Thirdly, more work is needed to clarify the “natural history” or typical course of progression to problematic drug use. It may be less important to study what leads young people to experiment with illegal drugs, as that mechanism does not seem to differ from what leads people to experiment with alcohol or tobacco at earlier ages [22, 23]. It is, however, crucial to understand why some young people progress into using heroin dependence, while by far most never go beyond experimenting with cannabis. This may be due simply to social factors such as “meeting the wrong friends”. It may also be that some people are genetically prone to addiction or have other predisposing factors and that those who continue using drugs need to do so to ease negative moods or to “self-medicate” mental problems [24]. In the first case, again, a type of modelling similar to that for infectious diseases could be useful in, for example, predicting progression to heroin dependence and estimating cost-effectiveness of interventions. Concepts from infectious disease epidemiology might be applied, such as “infecteds”, “susceptibles”, “basic reproductive rate”b and “herd immunity”c . Key issues would be to distinguish “susceptibles” from “immunes” or to find a type of “vaccination” that could turn “susceptibles” into “immunes”. Prevention measures to be considered might then resemble those used in the infectious diseases field. In the second case, the epidemiology of illegal drug use might resemble more closely that of chronic diseases. The models would focus on demographic or social developments that would lead to higher or lower prevalence and incidence of the predisposing genetic or mental-health factors in the general population.
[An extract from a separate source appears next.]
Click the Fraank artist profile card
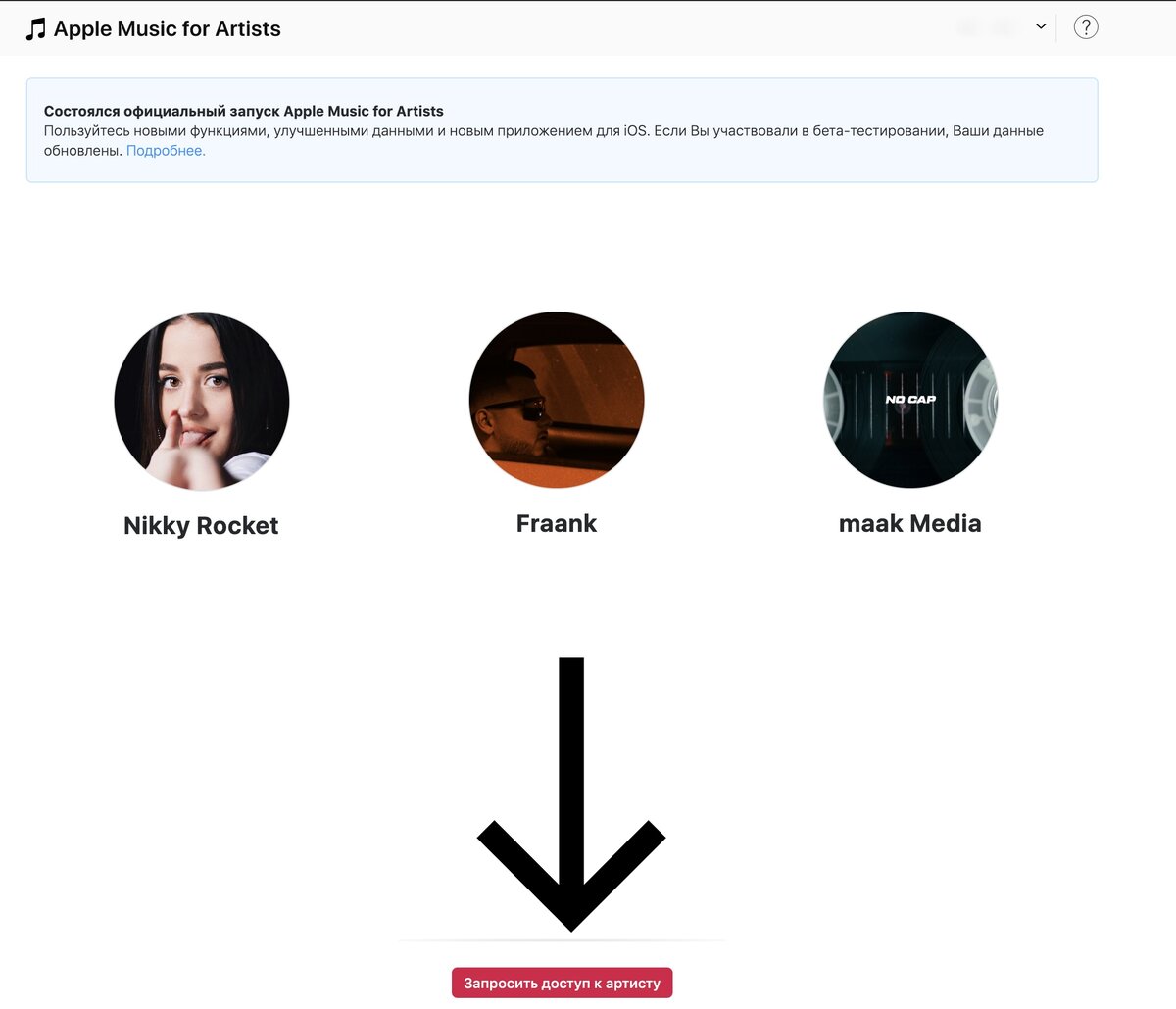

It would then be important to identify those with a genetic or mental risk profile at an early stage and to find ways to protect such individuals from addiction to a substance or to a behaviour (such as gambling) later in life. In fact it is probable that a mix of both types of approaches should be used, that is, experimentation with drugs might follow infectious diseases patterns, while continued heavier use (dependence) may be more related to chronic diseases mechanisms.
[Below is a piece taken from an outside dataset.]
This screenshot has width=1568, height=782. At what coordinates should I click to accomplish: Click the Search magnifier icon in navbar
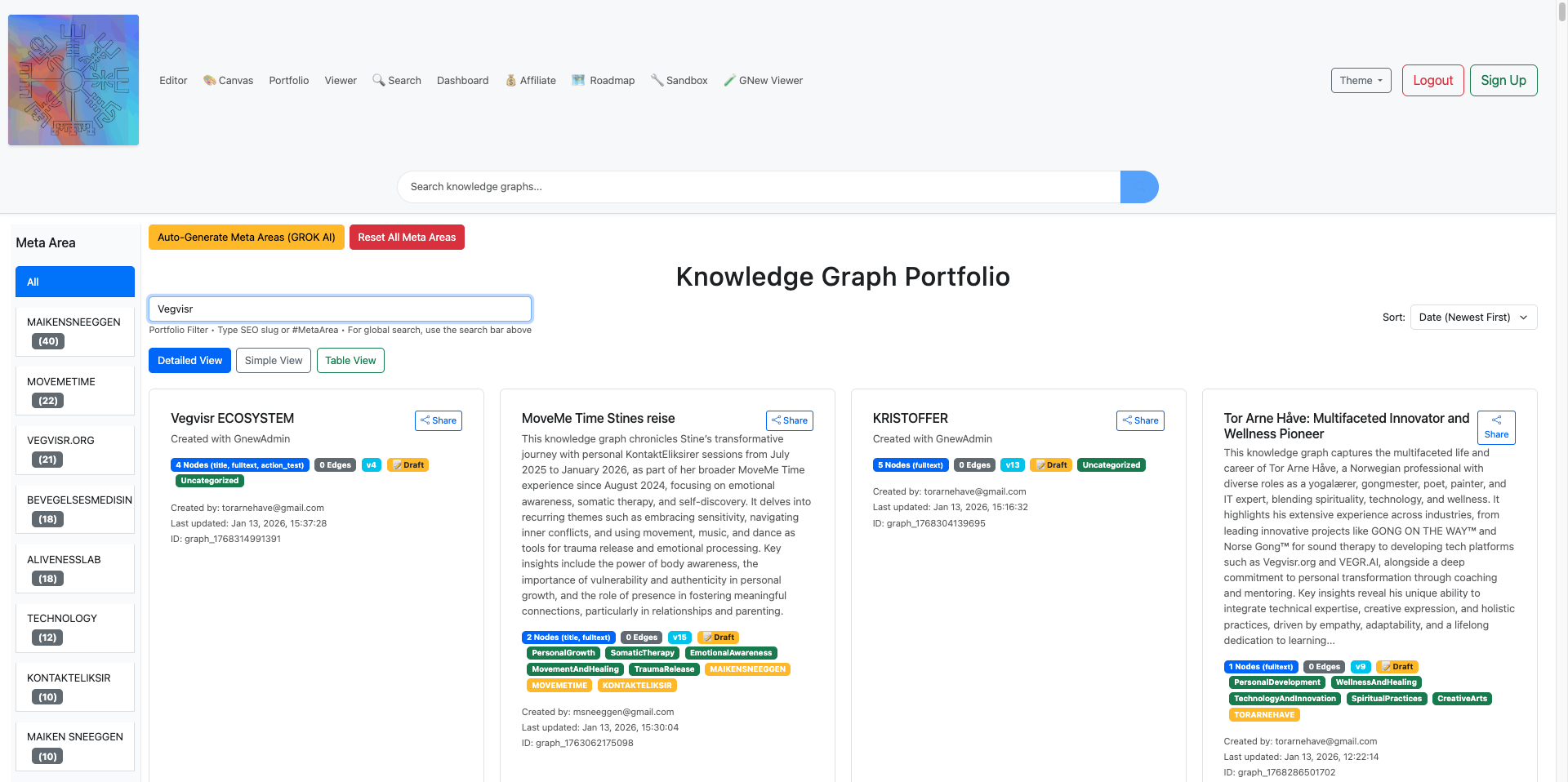(x=378, y=80)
In addition to the examples of scientific and methodological problems described above, other problems in the study of drug use exist, illustrating the intersection of science and policy. Possibly the clearest example is the illegal status of drug use, which may affect several problems in the field, both for scientists and policy makers. There are few epidemiological areas in which the disease under study is viewed as an illegal activity. The legal and moral aspects may complicate public health work on drug problems in the ways described below.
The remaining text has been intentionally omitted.